--- START OF SUPPLIED ENTRIES ---

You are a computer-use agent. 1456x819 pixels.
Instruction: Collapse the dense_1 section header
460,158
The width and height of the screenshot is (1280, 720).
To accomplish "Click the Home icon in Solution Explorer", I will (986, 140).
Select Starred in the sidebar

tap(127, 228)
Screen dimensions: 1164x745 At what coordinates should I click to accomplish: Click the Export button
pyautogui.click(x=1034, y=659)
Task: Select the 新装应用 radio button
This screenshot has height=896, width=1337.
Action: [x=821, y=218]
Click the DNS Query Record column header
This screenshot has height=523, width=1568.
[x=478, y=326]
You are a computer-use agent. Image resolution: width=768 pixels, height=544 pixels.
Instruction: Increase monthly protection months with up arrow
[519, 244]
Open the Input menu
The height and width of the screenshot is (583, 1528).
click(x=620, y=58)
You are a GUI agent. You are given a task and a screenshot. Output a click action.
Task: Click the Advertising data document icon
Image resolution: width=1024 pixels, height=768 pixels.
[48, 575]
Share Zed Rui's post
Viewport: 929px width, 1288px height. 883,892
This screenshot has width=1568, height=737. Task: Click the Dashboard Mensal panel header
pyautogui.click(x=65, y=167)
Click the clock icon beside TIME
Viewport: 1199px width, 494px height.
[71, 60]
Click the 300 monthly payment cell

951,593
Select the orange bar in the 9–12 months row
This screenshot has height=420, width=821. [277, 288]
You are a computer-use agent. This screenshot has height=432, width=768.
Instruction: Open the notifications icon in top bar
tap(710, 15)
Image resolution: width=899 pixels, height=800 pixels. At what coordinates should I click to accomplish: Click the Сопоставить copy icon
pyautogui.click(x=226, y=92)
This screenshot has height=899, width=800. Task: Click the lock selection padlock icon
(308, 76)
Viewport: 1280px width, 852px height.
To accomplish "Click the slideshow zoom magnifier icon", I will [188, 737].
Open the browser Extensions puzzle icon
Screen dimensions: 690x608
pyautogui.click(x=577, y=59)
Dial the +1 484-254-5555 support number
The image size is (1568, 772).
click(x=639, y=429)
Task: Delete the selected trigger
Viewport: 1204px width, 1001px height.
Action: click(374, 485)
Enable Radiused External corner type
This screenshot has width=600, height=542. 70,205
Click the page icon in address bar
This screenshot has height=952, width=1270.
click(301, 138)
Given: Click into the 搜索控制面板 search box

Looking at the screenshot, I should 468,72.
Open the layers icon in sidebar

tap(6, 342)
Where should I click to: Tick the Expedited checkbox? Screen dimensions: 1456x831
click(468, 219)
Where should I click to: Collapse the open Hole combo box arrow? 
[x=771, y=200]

--- END OF SUPPLIED ENTRIES ---

TO BE DONE:
Quote the lines of the material verbatim, starting with the line that contains "Task: Delete the selected trigger" and continuing through the end of the material.

EXERCISE RESPONSE:
Task: Delete the selected trigger
Viewport: 1204px width, 1001px height.
Action: click(374, 485)
Enable Radiused External corner type
This screenshot has width=600, height=542. 70,205
Click the page icon in address bar
This screenshot has height=952, width=1270.
click(301, 138)
Given: Click into the 搜索控制面板 search box

Looking at the screenshot, I should 468,72.
Open the layers icon in sidebar

tap(6, 342)
Where should I click to: Tick the Expedited checkbox? Screen dimensions: 1456x831
click(468, 219)
Where should I click to: Collapse the open Hole combo box arrow? 
[x=771, y=200]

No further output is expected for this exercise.